2 min read Last Updated : Mar 23 2021 | 8:06 PM IST
Saudi Aramco, world’s largest oil-producing company, remains in discussion with Reliance Industries (RIL) for potential partnership, Morgan Stanley said on Tuesday in its report titled "Takeways from Saudi Aramco conference call".
"With asset prices, industry outlook, and margins back to August 2019 levels, we see a revival of the earnings upgrade cycle, led by energy. Multiples should surprise positively too as clarity on new energy investments rises," it said.
Saudi Aramco's CY20 conference call indicated that it is still in discussions with Reliance to evaluate existing opportunities as potential partners, regarding the non-binding MoU signed with Reliance for its oil-to-chemicals (O2C) business.

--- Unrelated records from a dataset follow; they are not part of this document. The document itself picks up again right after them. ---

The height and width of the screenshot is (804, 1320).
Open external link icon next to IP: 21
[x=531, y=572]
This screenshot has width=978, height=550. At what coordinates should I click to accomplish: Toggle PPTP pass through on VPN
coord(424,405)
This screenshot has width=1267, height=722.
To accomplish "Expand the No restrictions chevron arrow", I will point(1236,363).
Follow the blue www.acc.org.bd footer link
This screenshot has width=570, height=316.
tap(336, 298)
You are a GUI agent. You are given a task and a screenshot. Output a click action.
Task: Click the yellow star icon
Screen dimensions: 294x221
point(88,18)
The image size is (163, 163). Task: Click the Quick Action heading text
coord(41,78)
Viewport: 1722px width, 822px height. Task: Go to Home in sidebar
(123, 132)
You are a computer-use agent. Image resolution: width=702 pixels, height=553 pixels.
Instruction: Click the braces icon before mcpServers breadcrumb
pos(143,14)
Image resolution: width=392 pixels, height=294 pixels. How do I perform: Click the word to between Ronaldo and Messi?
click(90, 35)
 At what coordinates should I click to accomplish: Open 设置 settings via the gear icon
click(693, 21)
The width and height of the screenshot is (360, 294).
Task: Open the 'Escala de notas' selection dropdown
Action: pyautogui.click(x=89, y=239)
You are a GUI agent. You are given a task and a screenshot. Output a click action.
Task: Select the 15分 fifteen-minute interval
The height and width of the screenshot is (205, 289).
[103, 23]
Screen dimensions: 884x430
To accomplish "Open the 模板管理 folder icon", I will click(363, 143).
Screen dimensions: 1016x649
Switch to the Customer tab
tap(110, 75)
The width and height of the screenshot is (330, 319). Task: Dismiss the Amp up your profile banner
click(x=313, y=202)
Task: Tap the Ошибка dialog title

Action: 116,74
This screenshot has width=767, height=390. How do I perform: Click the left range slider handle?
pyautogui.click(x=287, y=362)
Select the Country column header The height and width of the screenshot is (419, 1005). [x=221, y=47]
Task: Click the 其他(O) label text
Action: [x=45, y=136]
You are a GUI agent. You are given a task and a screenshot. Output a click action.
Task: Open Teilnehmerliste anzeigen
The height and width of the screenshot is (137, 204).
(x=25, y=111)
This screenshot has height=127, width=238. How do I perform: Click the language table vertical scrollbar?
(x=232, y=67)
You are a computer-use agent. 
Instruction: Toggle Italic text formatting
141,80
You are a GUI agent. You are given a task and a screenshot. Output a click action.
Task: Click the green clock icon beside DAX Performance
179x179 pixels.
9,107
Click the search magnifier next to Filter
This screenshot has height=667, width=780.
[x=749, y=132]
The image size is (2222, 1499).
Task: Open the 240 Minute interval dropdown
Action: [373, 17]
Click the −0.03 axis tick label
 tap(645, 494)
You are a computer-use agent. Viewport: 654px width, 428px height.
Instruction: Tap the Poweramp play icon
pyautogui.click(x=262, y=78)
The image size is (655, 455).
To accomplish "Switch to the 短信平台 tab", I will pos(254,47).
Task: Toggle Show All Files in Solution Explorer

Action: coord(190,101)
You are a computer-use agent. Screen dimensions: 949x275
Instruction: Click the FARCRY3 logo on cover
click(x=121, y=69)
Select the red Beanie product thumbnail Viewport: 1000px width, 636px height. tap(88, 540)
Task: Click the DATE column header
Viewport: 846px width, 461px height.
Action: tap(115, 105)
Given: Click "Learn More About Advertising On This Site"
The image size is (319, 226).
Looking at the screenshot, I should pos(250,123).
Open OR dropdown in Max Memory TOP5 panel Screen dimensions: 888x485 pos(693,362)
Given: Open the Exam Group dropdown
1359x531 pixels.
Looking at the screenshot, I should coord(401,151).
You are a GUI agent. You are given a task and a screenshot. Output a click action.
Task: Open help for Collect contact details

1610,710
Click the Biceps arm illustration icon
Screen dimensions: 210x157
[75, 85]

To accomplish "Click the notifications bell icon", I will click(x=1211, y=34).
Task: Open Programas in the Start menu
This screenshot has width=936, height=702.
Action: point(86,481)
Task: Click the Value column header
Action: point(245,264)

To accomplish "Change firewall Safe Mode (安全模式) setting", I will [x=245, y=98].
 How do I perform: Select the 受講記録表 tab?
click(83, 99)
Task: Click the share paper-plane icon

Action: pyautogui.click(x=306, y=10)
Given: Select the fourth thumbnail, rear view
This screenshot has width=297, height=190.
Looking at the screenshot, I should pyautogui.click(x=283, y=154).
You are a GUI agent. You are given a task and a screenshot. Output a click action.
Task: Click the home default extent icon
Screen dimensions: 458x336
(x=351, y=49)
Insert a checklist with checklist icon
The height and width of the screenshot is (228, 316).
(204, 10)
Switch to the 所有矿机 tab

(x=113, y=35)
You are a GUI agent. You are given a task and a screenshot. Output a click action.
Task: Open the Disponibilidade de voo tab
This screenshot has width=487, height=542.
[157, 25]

Reliance Industries announced in 2019 that Aramco would pick up 20 per cent stake in the newly floated subsidiary Reliance O2C for $15 billion. But the oil price crash in April last year coupled with subdued public issue of Aramco compelled the companies to postpone the deal.
Recently, Reliance Industries announced carving out of the O2C business as a separate subsidiary to support strategic partnerships and new investors in order to accelerating its new energy and material plans.
“We expect the stake sale discussions to pick up pace – we see valuations and asset prices rebounding to levels seen in August 2019 with a much improved industry outlook,” said Morgan Stanley.
In August 2019, RIL announced the agreement on a non-binding letter of intent from Saudi Aramco regarding a proposed investment in its refining, petrochemicals, and fuel marketing business.
“For Saudi Aramco, we expect stronger FCF (free cash flow)in 2021. At the current forward curve for Brent ($62 per barrel for 2021) and taking into account that production levels are likely to improve throughout the year, we estimate that operating cash flow will reach $115 billion this year. With capex at the guided level of $35billion, FCF of $80 billion should cover the company's dividend of $75 billion,” said the report.